2016’da yürürlüğe giren Geri Kabul Anlaşması, Avrupa Birliği’ni çok rahatlattı. Bu biliyorsunuz dönemin Almanya Başbakanı Angela Merkel’in çözümüydü. Ama sonuçta bu çözüm zaten üye olmak için yerine getirmesi gerekenleri yapma niyeti olmayan Erdoğan’ın da işine yaradı. Bu statüko Erdoğan’ın lehine çalıştı ama Türkiye'nin aleyhine çalışıyor.

“Kamuoyunda erken seçim beklentisi var, buna duyarsız kalamayız”

- “Siz bir gün iktidar olursanız Geri Kabul Anlaşması’na ne olur?” diye soracağım ama ondan önce bir iç politika parantezi açmam gerekiyor. Geçen hafta Özgür Özel’in açıklamalarından sonra erken seçimin artık CHP’nin gündeminde olduğunu anladık. Oysa 31 Mart akşamı Özel böyle bir gündeminizin olmadığını söylemişti. İki ayda ne değişti?

Kamuoyunda, özellikle de CHP seçmeninde bir erken seçim beklentisi var. Çünkü insanlarda bir bıkkınlık var. “Hazır birinci parti olmuşken, buradan zorlayalım” diye düşünenler var. Bunu anlıyoruz. Ama bir yandan da belediyelerin tam performansını sergilemesine zaman tanımak lazım, bunu görmek lazım. Çünkü iktidar, biraz da oralarda kurulmaya başlıyor. Onların kendilerini halka göstermesi için zaman tanımak lazım. Genel Başkanımız başta erken seçim konusuna bu hassasiyetle yaklaştı. Ama kamuoyunda da bir beklenti var, bunun toplumsal karşılığını görüyoruz. Bu beklentiyi dikkate almak lazım, buna duyarsız kalamayız.

“CHP’nin Suriyelilerle ilgili pozisyonu ‘gönüllü, güvenli, onurlu dönüş’”

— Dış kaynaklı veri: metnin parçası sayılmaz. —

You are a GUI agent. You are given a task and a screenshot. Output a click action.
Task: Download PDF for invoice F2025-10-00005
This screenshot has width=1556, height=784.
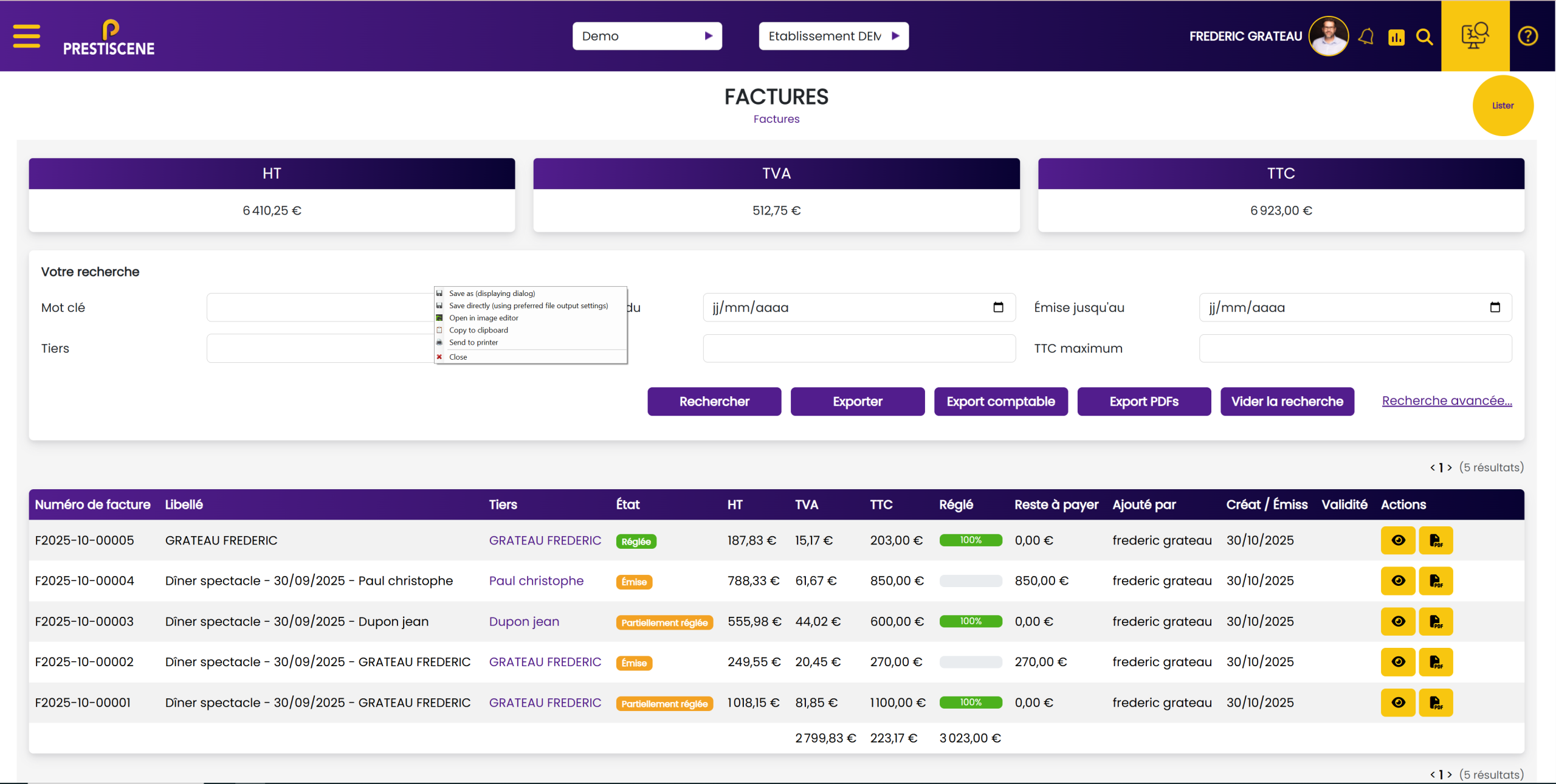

- Pekâlâ şuraya dönelim…Diyelim ki bir erken seçimle ya da 2023’te CHP iktidara geldi, gelir gelmez AB ile Geri Kabul Anlaşması’nı fesheder mi mesela?

Bir kere ahlaki yerden başlayalım. Biz CHP olarak sığınmacılar üzerinden pazarlık yapmayı kategorik olarak reddediyoruz. Sığınmacılar üzerinden AB ile ya da başka bir muhatap ile pazarlık yapmak doğru bir şey değildir. Hatırlayın, Erdoğan o dönemde kamuoyu önünde açık bir biçimde “Otobüslere doldurur sınırdan size gönderirim” diye tehdit etti Avrupa Birliği’ni. İnsan hayatı üzerinden böyle bir pazarlığı ne siyaseten ne de ahlaki olarak kabul edebiliriz. Avrupa’yı ülkesi, evleri yerle bir olmuş insanları üzerlerine salmakla korkutmak etik bir durum mudur?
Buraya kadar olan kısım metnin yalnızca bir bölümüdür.